Many years ago I had an idea for a series. Posit: a network of human-settled worlds, linked by wormholes, throughout the galaxy. For two worlds to be joined, a wormhole terminus has to be towed there at slower-than-light speeds in a starship, its crew (naturally) in suspended animation for a voyage that takes decades. Each terminus can only link to one other, at the starship’s last port of call. This has been happening for centuries, and human civilisation is now an interwoven web of many worlds and cultures. The frontier of the Expansion is all the worlds that so far have been settled through a wormhole, but have yet to send a starship on to the next world.
Then one day the network goes phut …
Rather, from the point of view of our heroes on a world at the end of one of the lines, their link to the last but one world goes phut. Maybe the whole network shut down, maybe it didn’t – they have no way of knowing (not for years and years, anyway) when they are forced again to rely on lightspeed communication. All they know is that their world is heavily dependent on supplies that come through the wormhole for terraforming, and will become uninhabitable within decades, so the only answer is to get into their ship for the slower-than-light journey back to the last world that will help them re-establish the link.
That would be Book 1.
Book 2, of course, they go on to the next world down the line, and the one after that, and … you get the picture. And other starships will be doing the same thing so sooner or later their paths will cross.
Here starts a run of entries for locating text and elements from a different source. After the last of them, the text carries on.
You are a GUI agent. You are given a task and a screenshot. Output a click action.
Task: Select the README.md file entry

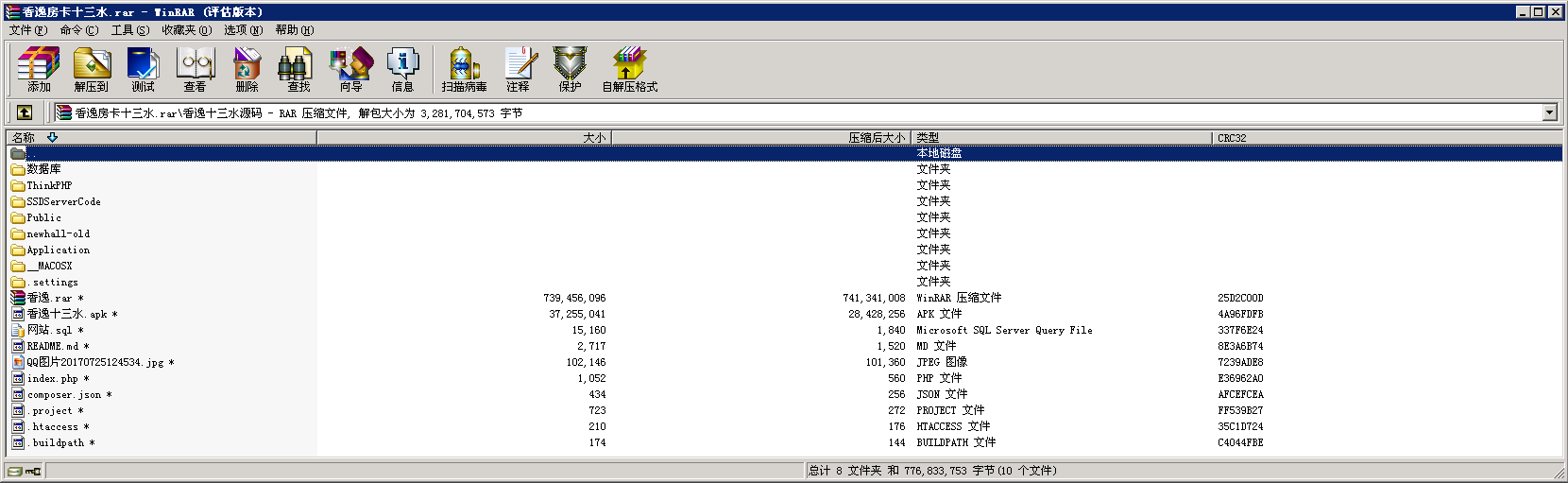coord(52,347)
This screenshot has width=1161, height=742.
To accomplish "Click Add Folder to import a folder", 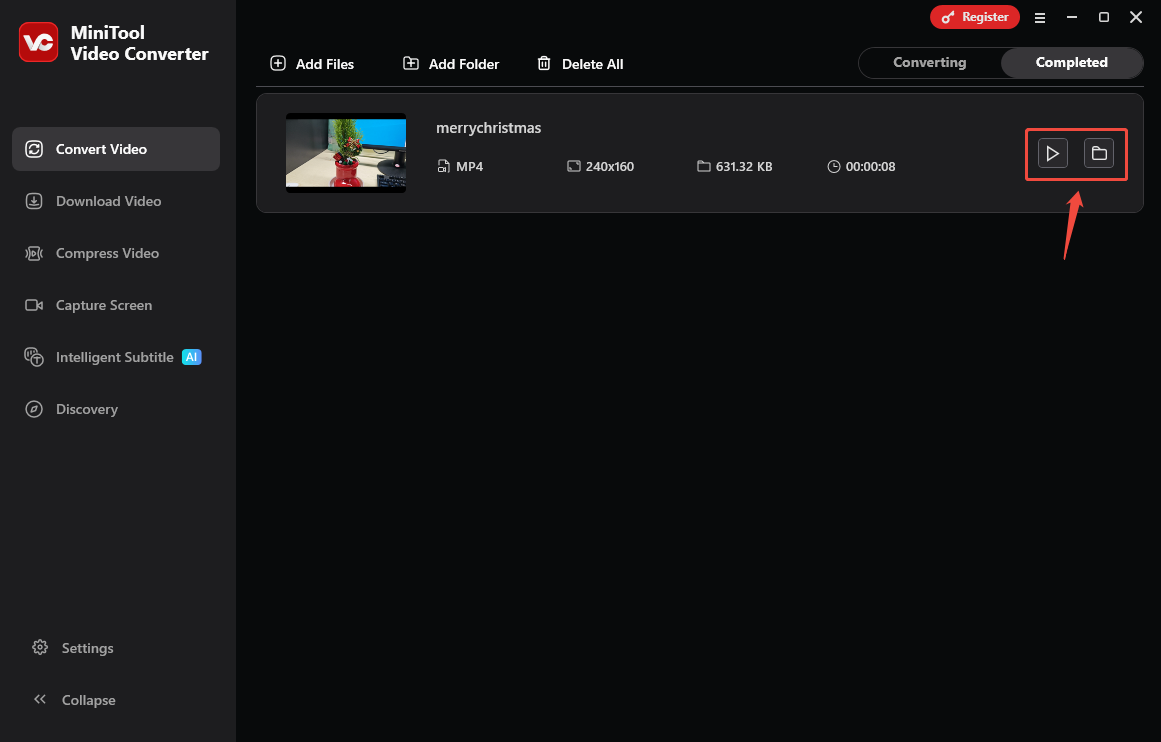I will pos(450,63).
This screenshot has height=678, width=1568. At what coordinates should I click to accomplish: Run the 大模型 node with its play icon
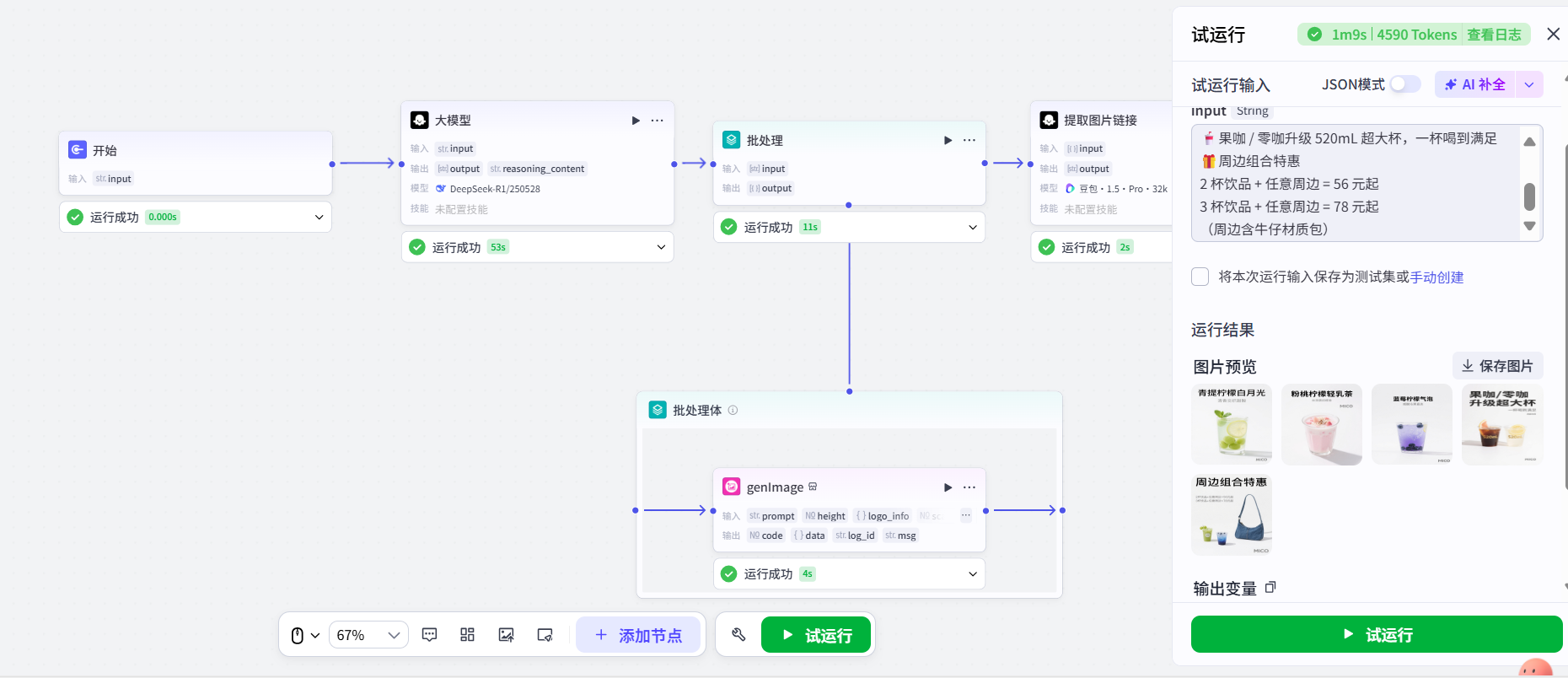636,121
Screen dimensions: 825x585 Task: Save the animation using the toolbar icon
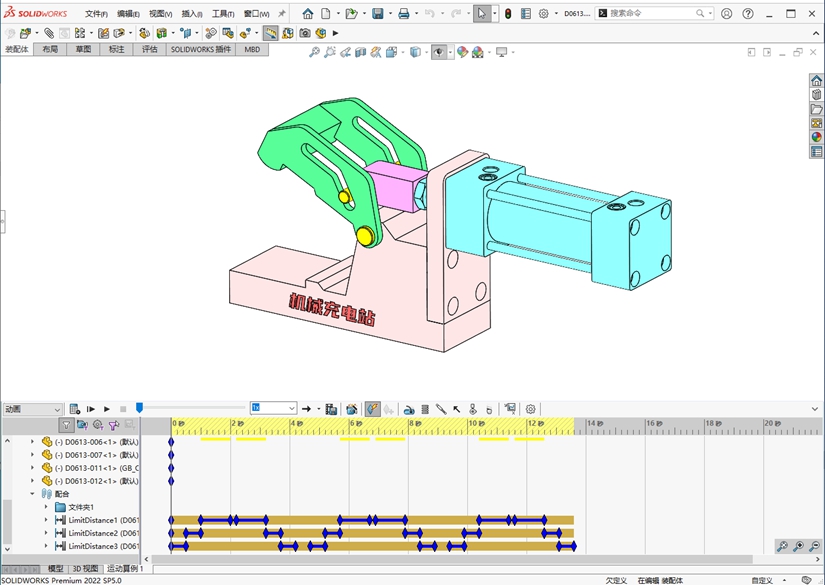tap(331, 409)
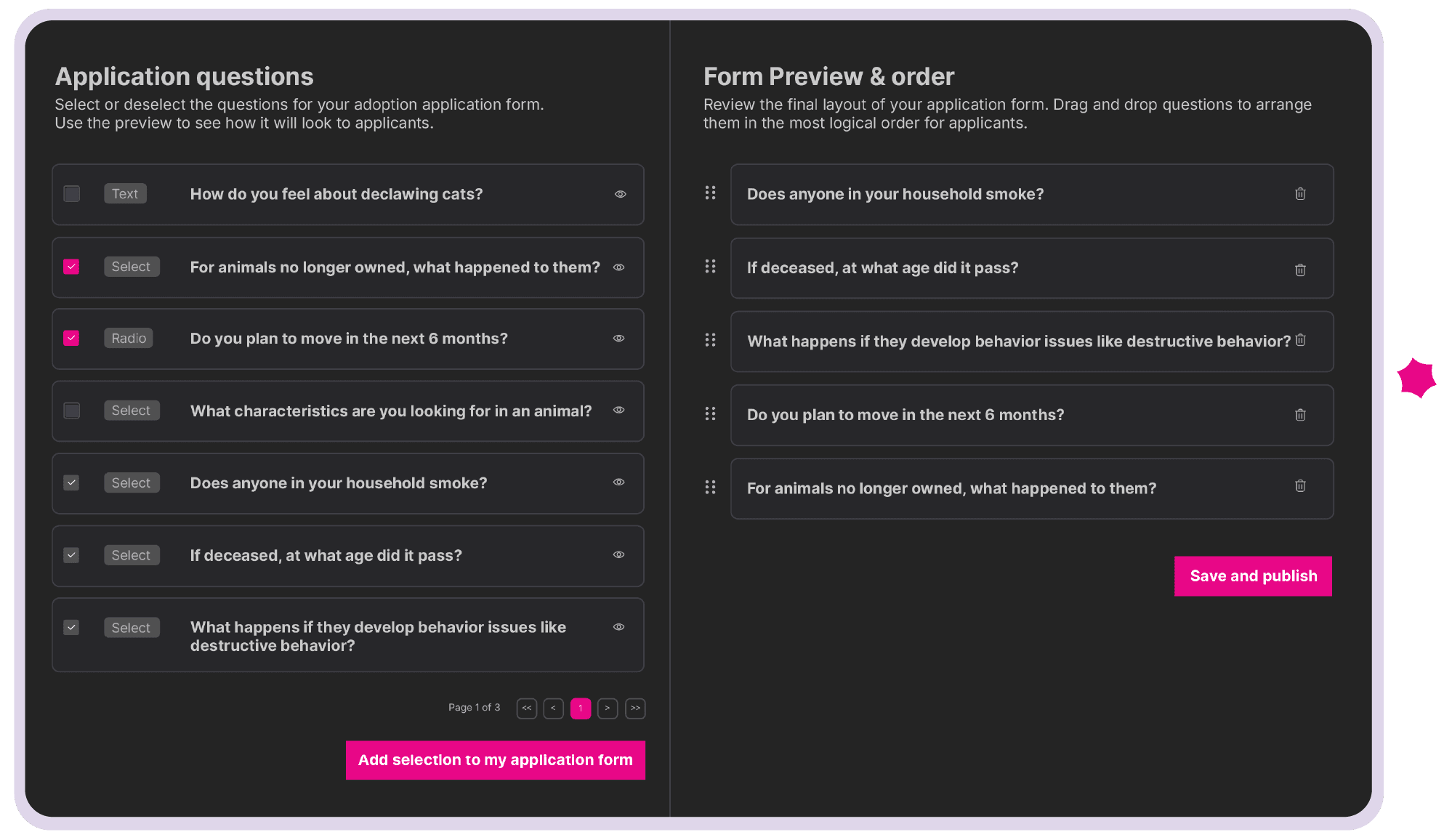The height and width of the screenshot is (840, 1452).
Task: Deselect 'Do you plan to move' checkbox
Action: pyautogui.click(x=71, y=338)
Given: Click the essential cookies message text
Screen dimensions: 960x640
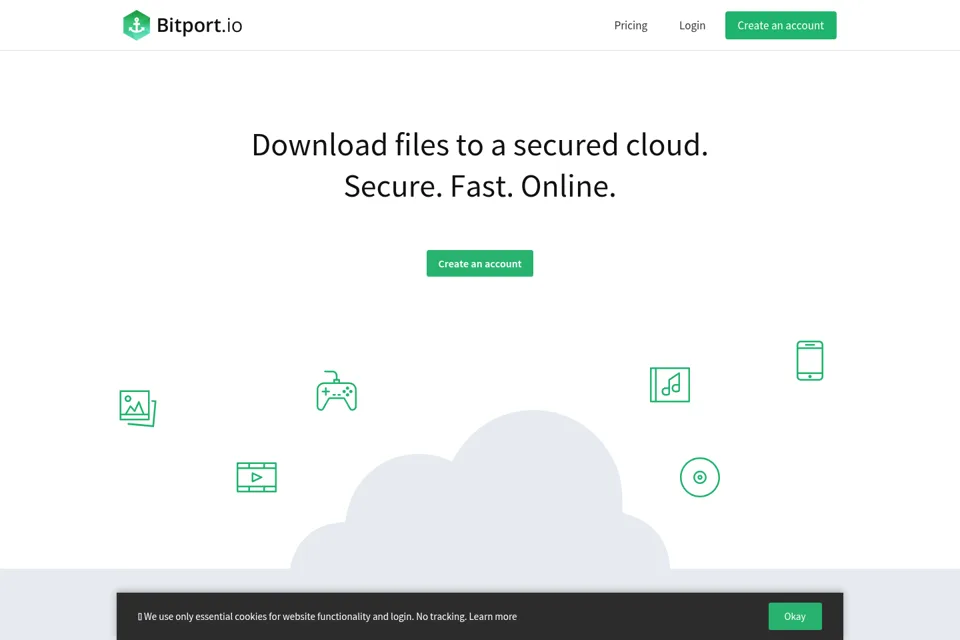Looking at the screenshot, I should pyautogui.click(x=330, y=617).
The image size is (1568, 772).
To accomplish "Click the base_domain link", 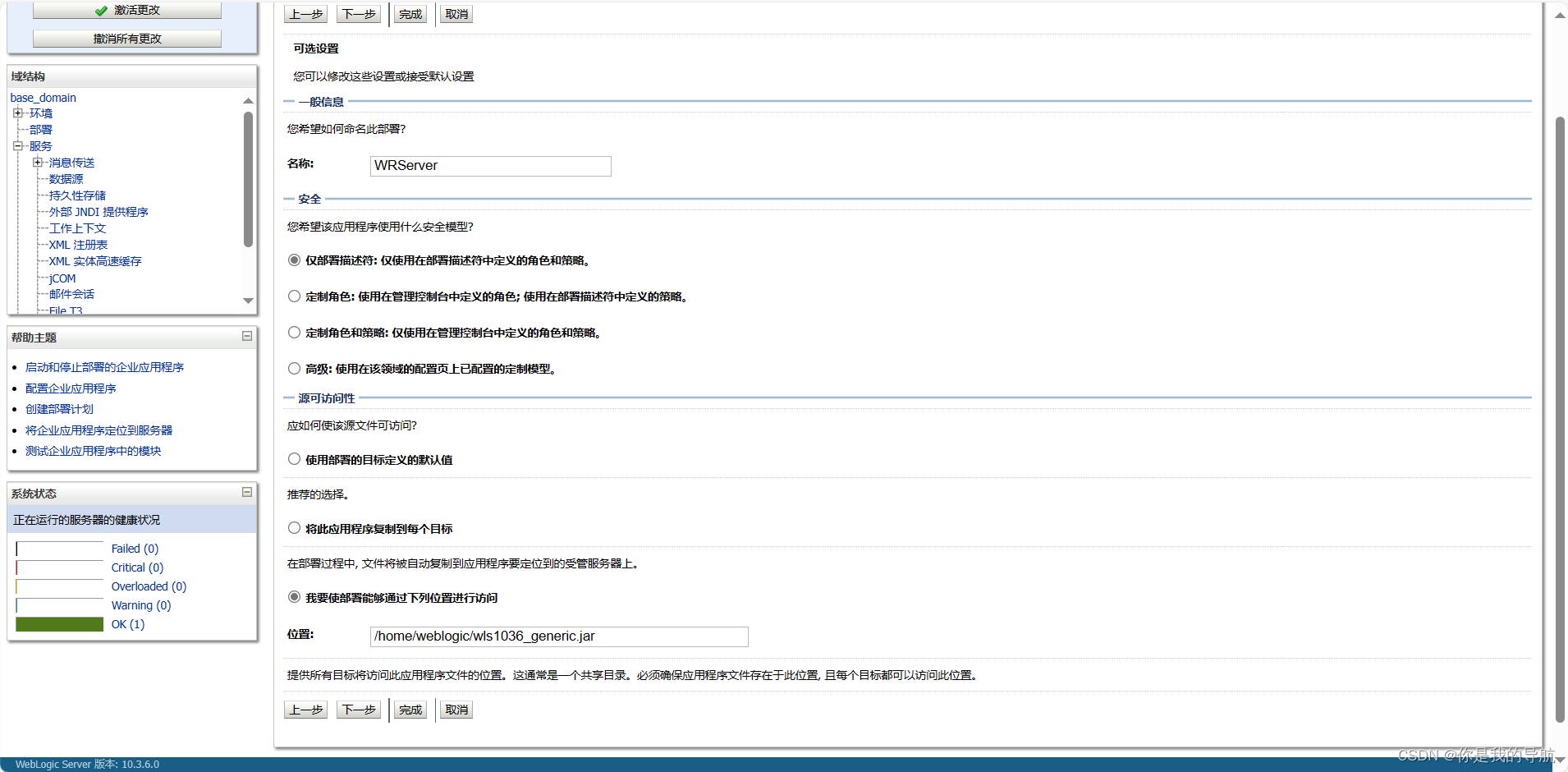I will point(43,97).
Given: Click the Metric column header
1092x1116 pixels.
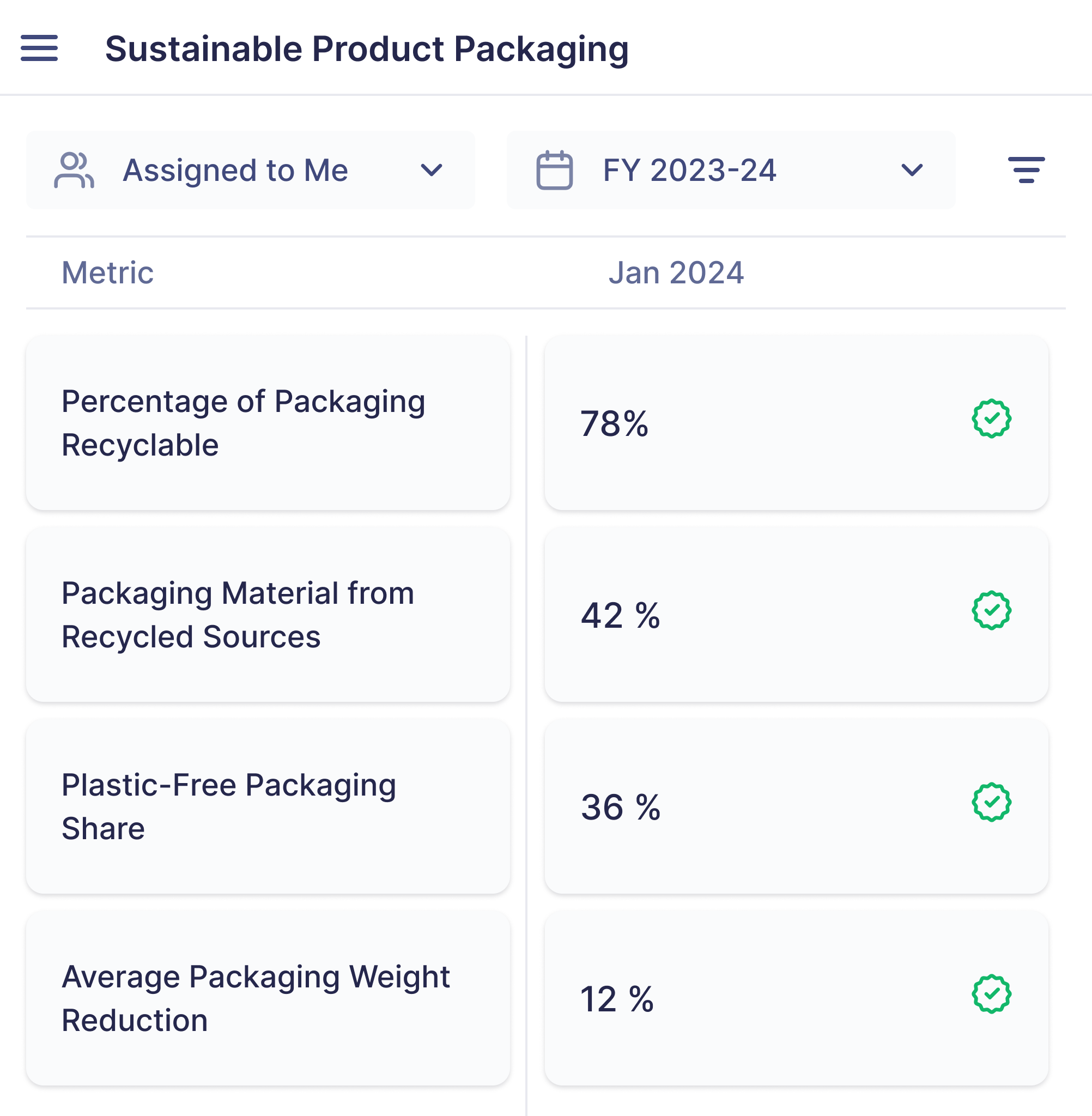Looking at the screenshot, I should click(108, 272).
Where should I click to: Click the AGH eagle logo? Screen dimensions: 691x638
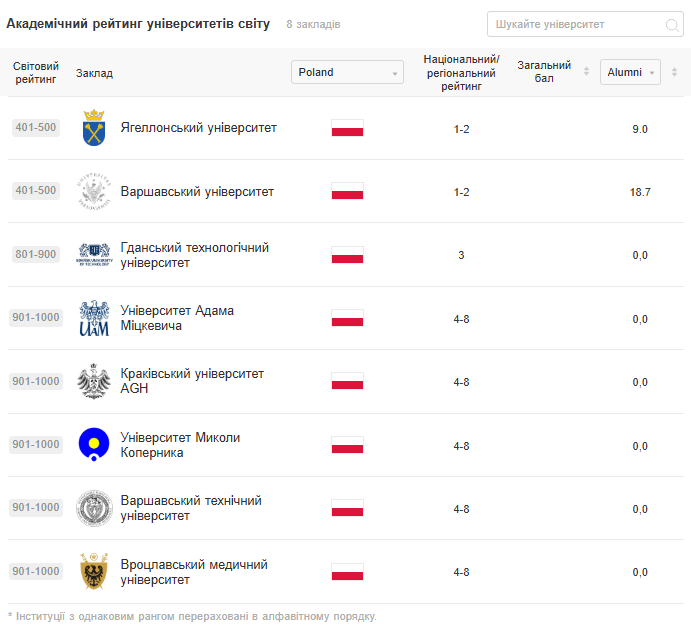pos(94,381)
Then I sat down to write the puppy … And decided I really didn’t have time or energy for a series. But I could at least write one book. Meanwhile, I was busy getting married and ghostwriting and all that kind of thing, which on top of not feeling terribly inspired for an actual plot anyway led to a severe case of blockage. I persevered and hammered out a rough approximation of an epic space opera. But I was never really happy with it. I submitted it to my usual publisher, but withdrew it again.
Meanwhile it bubbled away at the back of my mind, and trusted friends were allowed a peek at the work. They all agreed it didn’t work, but their suggestions and my own bubbling led to resolutions. The galactic background that we never actually get to see was too complicated. The fact that it involved two worlds with no connection at all to Earth made it all too remote. And I was still handicapped by the thought that it might be a series so, Trek-like, I was pushing the reset button at the end to damn well make the characters do what I wanted rather than what the story said they should.
All this led eventually to a much simpler, streamlined and better novel. Just two worlds, Earth and its first extra-solar colony. Just one starship. Still a big phut. But being able to link this all back to Earth, even the Earth of a thousand years hence, meant much more emotional resonance and a far more satisfying read for the reader. And the characters do what the story wants them to, so it isn’t the contrived, series-friendly ending I was after.
Then I heard that Solaris was looking for Young Adult titles. I have never really thought of any of my science fiction as Young Adult, but the fact is that it how it has been published, so I sent it in. And then withdrew it, because I had something else to send them and the something else was the direction I wanted to go in.
And then, out of the blue a month ago, I got an email to say that the synopsis I had sent in was still somehow in circulation, and they really liked it, and would I be interested in placing it with Solaris as an adult novel?
A grown-up novel by a grown-up publisher, for the first time in my novel writing life. I thought about it for, oh, milliseconds.
And that, boys and girls, is how you will come to be able to read Phoenicia’s Worlds at some point, most likely in the summer, next year. Updates will be posted.
And yes, I am already thinking of a sequel.